◆ Document excerpt:
--- Begin ---

There are three principal reasons to reduce carbon dioxide – save lives (avoid health impact); reduce the burden on healthcare system and reduce wildfires (being carbon emission sources).  It has been evident that plants (vegetation-higher percentage) kept the carbon dioxide in balance.   Although it is impossible to revive the lost forests, a suggestion to plant trees which is least expensive seems to be one of the options to curtail carbon emissions.  In addition, reducing air travel could save almost 1.6 metric tons of carbon dioxide equivalent; while car-free lifestyle may not be possible, substituting them with two wheelers or opting for public transport (bus/Metro) could help to a considerable extent in reducing carbon emissions.  Even converting homes more energy-efficient could add to these efforts as well.  Considering an emission of over 220 grams of carbon dioxide for every gram of beef, it is advisable to reduce meat consumption as an option to account towards carbon curtail.

It is therefore evident that each sector starting from food to political activation through clothing, shopping, home, transportation and air travel can combine with the option that power generation has chosen to strengthen the goal of carbon reduction.

Despite the attempts mentioned above, the recent IEA report states that carbon emissions aren’t decreasing as the clean energy deployment and emission reduction seems to remain insufficient to satisfy COP28 target and Paris Agreement goals.

DOES THE TREND ON RENEWABLES CONTINUE?

Clean Energy Market Monitor finds that due to ambitious policy support and continued cost decline, clean energy investment has been up by almost 50% at least in the US – Annual solar PV and wind additions in 2023 increased by 85% and 60% respectively.  Similarly, China and the developed economies were responsible for 90% of the new solar and wind power capacity and 95% of global EV sales.

--- End ---

◆ Exercise instructions:
(a) Retype the carbon-reduction passage between "Despite the attempts" and "ON RENEWABLES CONTINUE?", inclusive.
(b) According to the carbon-reduction passage, how much carbon dioxide is emitted for every gram of beef?

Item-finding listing
--- Begin ---

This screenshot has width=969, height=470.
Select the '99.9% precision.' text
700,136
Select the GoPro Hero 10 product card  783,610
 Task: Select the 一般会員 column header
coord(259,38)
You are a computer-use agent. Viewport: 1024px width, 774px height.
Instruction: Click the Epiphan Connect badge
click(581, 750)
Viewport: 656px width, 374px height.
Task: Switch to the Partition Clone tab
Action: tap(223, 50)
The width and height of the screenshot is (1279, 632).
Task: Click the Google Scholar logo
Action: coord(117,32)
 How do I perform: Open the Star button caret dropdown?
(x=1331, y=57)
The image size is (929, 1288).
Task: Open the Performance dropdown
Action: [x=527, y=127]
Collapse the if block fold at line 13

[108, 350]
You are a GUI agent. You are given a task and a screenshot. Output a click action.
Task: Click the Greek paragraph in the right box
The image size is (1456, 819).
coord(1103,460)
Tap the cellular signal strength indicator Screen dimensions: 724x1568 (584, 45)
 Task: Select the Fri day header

--- End ---

◆ Solved problems:
(a)
Despite the attempts mentioned above, the recent IEA report states that carbon emissions aren’t decreasing as the clean energy deployment and emission reduction seems to remain insufficient to satisfy COP28 target and Paris Agreement goals.

DOES THE TREND ON RENEWABLES CONTINUE?

(b) Over 220 grams of carbon dioxide.